Chido, Bandraboua, destruction, reconstruction
Les deux jeunes ne reconnaissent plus leur village après Chido. « Mayotte avance lentement, mais là on est revenu deux ans en arrière ».

« On ne vit pas comme nos grands frères, nous on a peur »

Avec un de ses amis, Ellias Madi observe le bidonville depuis la plage. Avant le cyclone toute la colline était couverte d’arbres, ils n’auraient jamais imaginé voir autant d’habitations. « Les médias mahorais nous on oubliés. Au début l’électricité est arrivée à Mamoudzou et à Kawéni mais Mayotte c’est nous aussi, on s’est sentis abandonnés », constate Bakouna, la vingtaine. « Je suis rentré à Mayotte en 2023, et je ne reconnais plus mon île. On vit pas comme nos grands frères, nous on a peur et le cyclone a augmenté ce sentiment. On voit de plus en plus de nouveaux visages dans le village, c’est devenu dangereux. Les jeunes que tu croises ils t’insultent il n’y a plus de respect ».

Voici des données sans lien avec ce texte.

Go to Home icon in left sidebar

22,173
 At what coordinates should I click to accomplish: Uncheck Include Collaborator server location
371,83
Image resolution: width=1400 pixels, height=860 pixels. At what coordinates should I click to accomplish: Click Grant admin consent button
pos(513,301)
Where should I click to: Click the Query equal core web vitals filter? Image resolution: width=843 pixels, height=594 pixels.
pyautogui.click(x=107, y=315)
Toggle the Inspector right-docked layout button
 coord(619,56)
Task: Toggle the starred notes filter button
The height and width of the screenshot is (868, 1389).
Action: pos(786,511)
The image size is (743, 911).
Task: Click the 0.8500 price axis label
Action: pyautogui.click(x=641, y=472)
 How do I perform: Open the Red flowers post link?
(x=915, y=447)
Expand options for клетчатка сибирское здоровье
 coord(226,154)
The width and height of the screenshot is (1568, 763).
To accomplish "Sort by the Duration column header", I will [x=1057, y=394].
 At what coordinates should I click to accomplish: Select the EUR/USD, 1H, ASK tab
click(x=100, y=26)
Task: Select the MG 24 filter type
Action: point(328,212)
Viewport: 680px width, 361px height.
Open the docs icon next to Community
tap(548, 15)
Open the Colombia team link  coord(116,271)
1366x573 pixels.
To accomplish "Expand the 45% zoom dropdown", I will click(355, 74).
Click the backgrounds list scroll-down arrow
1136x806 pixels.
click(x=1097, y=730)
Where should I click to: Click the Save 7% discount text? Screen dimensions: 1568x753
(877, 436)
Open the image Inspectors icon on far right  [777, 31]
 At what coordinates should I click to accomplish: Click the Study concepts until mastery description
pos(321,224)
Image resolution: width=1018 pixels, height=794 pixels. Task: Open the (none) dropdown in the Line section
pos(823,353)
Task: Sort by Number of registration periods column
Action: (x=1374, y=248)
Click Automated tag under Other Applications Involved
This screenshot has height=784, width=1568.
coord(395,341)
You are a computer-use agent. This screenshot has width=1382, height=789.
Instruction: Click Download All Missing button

Chido, Bandraboua, destruction, reconstruction
Ellias Madi devant chez lui. Le garçon espère pouvoir travailler dans sa commune après ses études pour aider le plus de gens possible.

« Ma mère voulait que j’aille en métropole mais moi je veux pas. Je lui ai dit que si je pars, je vais sans cesse penser à Mayotte et que je ne pourrai pas avancer dans ma vie. Elle a compris », ajoute Ellias Madi. « Si tout le monde part, qui va reconstruire Mayotte ? C’est à nous de faire renaître notre ville ».

« Chido a été un déclic pour moi, désormais je veux aider les gens ici, les accompagner dans leurs projets. Je veux créer une entreprise ou travailler pour la commune », confesse Ellias Madi qui fait déjà partie d’un comité de jeunes qui organise des animations à Bandraboua. « Ça me manque j’espère qu’on va pouvoir reprendre nos activités après le ramadan ».

« Avec un ami, on veut faire des économies pour acheter un appareil photo et créer un compte Instagram pour partager nos projets », entrevoit le jeune homme, en observant les enfants s’amuser dans la mangrove.

Chido, Bandraboua, destruction, reconstruction
Les enfants du village qui jouent sur la plage et dans la mangrove.